Referring now to FIG. 3, when the imaging member 18 is stripped
from the image bearing original 24, surface areas 21, and 23 of the
substrate 20 and adhesive layer 22, respectively, corresponding to
the area of image 26, are positively charged in the example
illustrated. The remaining surface areas of substrate 20 and layer
22 are charged negatively, corresponding to the background areas of
the image bearing original 24.
The production of charge on the imaging member is caused by a
process called contact electrification. The electrochemical
potential in the interior of any neutral object depends on the
structure of the material and on the dipole layer on the faces of
the object. When two initially neutral areas are in contact with
one another, electric charge will tend to move from one body to
another so as to equalize the electrochemical potential (or the
Fermi energy). A triboelectric series can be established in which
materials above a given listed one will donate electrons to it, and
materials below this given one will accept electrons from it. It is
believed that the image areas of an image bearing original adhere
differently than the background areas. These adhesion differences
are translated during the stripping operation into electrostatic
charge differences, produced by electrification as described above,
capable of direct development. Whenever background and image areas
have different adhesive properties, such as prints in journals,
books, and raised or depressed letters in plastic material or
metal, copies can be successfully produced. Depending on the
electrical properties of the original, the electrostatic charge
pattern transferred to the imaging member 18 is either positively
or negatively charged in the image areas, the background areas
having charge of the opposite polarity. In the example illustrated,
the imaging member 18 is positively charged in the image areas and
negatively charged in the background areas. The physical
arrangement of the original also determines whether the image
transferred to the imaging member 18 is a negative or positive. For
example, when the image bearing original contains raised letters,
only the image, or raised areas, are charged and retain the
developer powder since the adhesive coating did not contact the
background and a positive copy is produced. In the case of a
depressed letter, when the paper only contacts the background, the
image is negative. Printed letters develop generally as positives
although it is possible, depending upon the triboelectric
properties of the image bearing original and the adhesive coated
substrate, and the charge on the developer powder, to obtain the
reverse effect, thereby developing a negative. Also illustrated in
FIG. 3 is receptacle 30 containing development powder 32 therein.
The powder is preferably poured upon the surface of substrate 20 to
develop the latent electrostatic image 21. The powder may
alternately be applied to adhesive layer 22 to similarly develop
the latent electrostatic image. In this latter case, the adhesive
layer and developer powder combination should be chosen such that
the powder will adhere to the layer due to the oppositely charged
areas of the layer, and not because of the adhesive property of the
layer.
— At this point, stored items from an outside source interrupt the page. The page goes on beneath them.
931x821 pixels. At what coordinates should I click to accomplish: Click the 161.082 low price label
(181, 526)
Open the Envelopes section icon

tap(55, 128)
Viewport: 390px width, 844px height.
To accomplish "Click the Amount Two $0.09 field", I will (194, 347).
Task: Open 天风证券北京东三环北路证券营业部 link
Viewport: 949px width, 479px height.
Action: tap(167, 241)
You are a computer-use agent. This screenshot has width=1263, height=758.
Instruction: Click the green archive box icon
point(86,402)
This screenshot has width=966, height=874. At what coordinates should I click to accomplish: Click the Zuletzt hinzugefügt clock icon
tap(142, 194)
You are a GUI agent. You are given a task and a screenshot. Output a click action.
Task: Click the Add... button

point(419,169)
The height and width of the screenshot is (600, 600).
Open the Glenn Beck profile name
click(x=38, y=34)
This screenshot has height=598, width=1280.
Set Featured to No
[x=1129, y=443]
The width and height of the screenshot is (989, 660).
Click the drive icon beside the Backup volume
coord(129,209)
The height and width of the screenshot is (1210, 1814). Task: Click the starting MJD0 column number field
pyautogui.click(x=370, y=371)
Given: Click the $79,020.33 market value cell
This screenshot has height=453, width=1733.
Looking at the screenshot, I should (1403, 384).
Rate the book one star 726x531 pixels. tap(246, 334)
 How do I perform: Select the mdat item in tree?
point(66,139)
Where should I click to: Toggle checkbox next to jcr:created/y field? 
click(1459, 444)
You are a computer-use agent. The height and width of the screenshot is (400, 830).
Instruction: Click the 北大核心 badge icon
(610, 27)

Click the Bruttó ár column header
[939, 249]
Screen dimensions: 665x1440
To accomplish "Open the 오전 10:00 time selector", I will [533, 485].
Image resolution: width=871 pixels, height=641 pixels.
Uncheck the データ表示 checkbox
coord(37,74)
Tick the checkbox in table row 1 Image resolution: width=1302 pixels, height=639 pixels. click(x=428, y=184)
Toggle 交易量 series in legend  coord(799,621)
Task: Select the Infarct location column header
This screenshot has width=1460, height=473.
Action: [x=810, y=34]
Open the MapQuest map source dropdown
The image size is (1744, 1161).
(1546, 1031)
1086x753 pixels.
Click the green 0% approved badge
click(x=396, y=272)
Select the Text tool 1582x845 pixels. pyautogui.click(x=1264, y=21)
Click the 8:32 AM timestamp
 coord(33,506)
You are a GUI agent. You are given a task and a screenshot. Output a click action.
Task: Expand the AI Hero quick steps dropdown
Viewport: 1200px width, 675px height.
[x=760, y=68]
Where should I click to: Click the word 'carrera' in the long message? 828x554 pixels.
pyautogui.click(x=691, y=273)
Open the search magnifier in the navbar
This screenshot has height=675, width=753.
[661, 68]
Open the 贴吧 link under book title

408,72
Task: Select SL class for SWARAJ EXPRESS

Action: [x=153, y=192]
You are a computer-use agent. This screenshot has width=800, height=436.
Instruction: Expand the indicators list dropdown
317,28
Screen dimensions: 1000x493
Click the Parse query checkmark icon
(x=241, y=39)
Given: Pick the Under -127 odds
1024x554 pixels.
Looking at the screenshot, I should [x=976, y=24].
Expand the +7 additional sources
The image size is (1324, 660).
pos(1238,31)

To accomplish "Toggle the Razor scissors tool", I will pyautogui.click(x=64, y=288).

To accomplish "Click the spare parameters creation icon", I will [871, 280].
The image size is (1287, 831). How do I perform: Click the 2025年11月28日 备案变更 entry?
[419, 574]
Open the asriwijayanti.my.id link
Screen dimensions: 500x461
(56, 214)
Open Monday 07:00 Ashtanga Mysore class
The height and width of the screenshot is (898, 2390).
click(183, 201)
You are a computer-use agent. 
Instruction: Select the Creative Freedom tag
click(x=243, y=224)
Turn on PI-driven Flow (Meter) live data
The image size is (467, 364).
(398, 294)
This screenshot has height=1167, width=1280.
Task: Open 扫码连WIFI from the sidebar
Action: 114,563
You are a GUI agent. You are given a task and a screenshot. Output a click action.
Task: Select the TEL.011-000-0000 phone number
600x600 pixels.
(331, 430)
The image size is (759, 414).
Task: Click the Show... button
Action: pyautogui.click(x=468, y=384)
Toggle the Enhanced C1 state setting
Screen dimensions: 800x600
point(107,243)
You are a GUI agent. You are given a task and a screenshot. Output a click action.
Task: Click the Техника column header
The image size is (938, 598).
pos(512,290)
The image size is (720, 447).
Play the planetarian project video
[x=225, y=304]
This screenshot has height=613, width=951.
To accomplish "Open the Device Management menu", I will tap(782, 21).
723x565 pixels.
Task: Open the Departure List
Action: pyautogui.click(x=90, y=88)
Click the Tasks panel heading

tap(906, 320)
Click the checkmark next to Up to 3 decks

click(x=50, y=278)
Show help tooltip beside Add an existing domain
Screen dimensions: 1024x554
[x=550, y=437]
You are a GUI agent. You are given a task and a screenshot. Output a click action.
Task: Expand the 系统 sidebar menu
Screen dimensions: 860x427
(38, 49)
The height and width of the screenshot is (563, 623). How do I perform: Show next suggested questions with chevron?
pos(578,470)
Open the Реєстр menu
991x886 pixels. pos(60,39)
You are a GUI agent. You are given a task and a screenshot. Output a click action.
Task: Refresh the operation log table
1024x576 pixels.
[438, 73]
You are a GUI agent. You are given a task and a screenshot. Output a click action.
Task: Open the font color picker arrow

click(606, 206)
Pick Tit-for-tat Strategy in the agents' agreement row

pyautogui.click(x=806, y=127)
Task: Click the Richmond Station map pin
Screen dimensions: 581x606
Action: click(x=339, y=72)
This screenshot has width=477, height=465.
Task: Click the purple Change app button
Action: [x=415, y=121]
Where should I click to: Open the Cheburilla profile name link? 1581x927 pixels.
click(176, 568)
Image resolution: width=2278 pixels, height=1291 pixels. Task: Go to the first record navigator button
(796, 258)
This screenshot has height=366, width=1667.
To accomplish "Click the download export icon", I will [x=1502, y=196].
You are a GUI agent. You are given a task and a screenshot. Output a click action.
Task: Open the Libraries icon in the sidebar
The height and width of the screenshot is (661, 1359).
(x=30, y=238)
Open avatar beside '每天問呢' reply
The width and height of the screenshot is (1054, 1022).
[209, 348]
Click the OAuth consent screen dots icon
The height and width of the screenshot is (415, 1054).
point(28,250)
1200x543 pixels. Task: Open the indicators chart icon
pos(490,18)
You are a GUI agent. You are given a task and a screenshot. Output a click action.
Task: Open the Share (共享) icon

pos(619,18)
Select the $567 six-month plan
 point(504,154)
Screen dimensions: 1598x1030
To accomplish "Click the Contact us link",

In the case illustrated, developer powder is negatively
charged so that it can adhere to the positively charged image area
of substrate 20 and not the negatively charged background. If the
charge transferred to the image areas of the adhesive coating and
substrate is negative, the charge on the developer powder should be
positive to produce a positive image.
Referring now to FIG. 4, the developed image 37 may be fixed into
imaging member 18 by heat fusion such as that produced by a fixing
unit 38 positioned adjacent adhesive layer 22. The fixing unit 38
alternately may be located adjacent the image 37 formed on the
surface of substrate 20. In this case, a resistance heating type
fixture is illustrated. HOwever, other techniques known in the art
may also be utilized, including the subjection of the image to a
solvent vapor, or the like. The fixing techniques described
hereinabove should fix the image 37 without seriously affecting the
characteristics of the imaging member 18. The developed powder
image 37 may be transferred to a receiving material 36, such as
ordinary paper, by charging the receiving material with charge of a
polarity opposite to the powder image polarity and bringing
material 36 adjacent to or in contact with substrate 20. Other
transfer methods may be used. For example, various chemical
transfer methods or methods involving hydroscopic action are
available.
The transferred image can be fixed to the receiving material 36 by
the same procedure described hereinabove for fixing image 37 to
imaging member 18.
The type of development process used in FIG. 3 is secondary. For
example, magnetic brush development, cascade development, and other
known techniques are all feasible. In the step of developing the
electrostatic image it has been found that various resinous powders
are very satisfactory. These powders should be caused to assume an
electric charge of the opposite polarity of the charge on image
areas of the adhesive layer 22 or substrate 20 to obtain a positive
image. This may be done by means of devices which spray electric
charges or may be effected by triboelectric action in a mixture of
the developer powder and a carrier material, the particular
materials chosen being determined and selected in accordance with a
triboelectric series, wherein it may be ascertained that the
developer component will assume the proper polarity charge upon
triboelectric reaction with the carrier material. A primary
function of the carrier material is to insure that the developer
powder assumes the proper electrostatic charge polarity by contact
with the carrier.
The invention may be carried out successfully when the adhesive
coating is a good electrical insulator and when a large portion of
the surface area of the insulator is brought into contact with the
surface of the other. The adhesive coating should preferably not
tear or otherwise mutilate the image bearing original when it is
stripped therefrom.
The imaging member 18 can be utilized as a charging device. For
example, a photoconductive material utilized in an imaging process
requires charging as the first step. The conventional technique in
the xerographic process, for example, utilizes a corotron which
adds free gaseous ionic charges to the surface of a photoconductive
plate by the utilization of a very high voltage supply. The
corotron is eliminated in the present invention by contacting the
plate with the adhesive layer and subsequently stripping the
imaging member 18 from the plate. A uniform electric charge remains
on the plate surface. Selective discharge of the plate is then
carried out by imagewise illumination thereof. The image is
developed and transferred to a receiving material by the techniques
described previously.
The invention described above provides a simplified imaging process
for use in a home copying system wherein the emphasis lies on
material sophistication and not on machine requirements. For
example, the charging, development, and illumination units utilized
in the electrostatic copying machines presently available can be
replaced by the adhesive material utilized in the present invention
and a material, such as paper, which in composite form comprises a
donor sheet containing charged developer powder. The imaging member
containing the adhesive layer is brought into contact with an image
bearing original and then stripped therefrom, as described
previously. The paper containing the charged developer powder is
then placed in contact with, or adjacent to, the imaging member.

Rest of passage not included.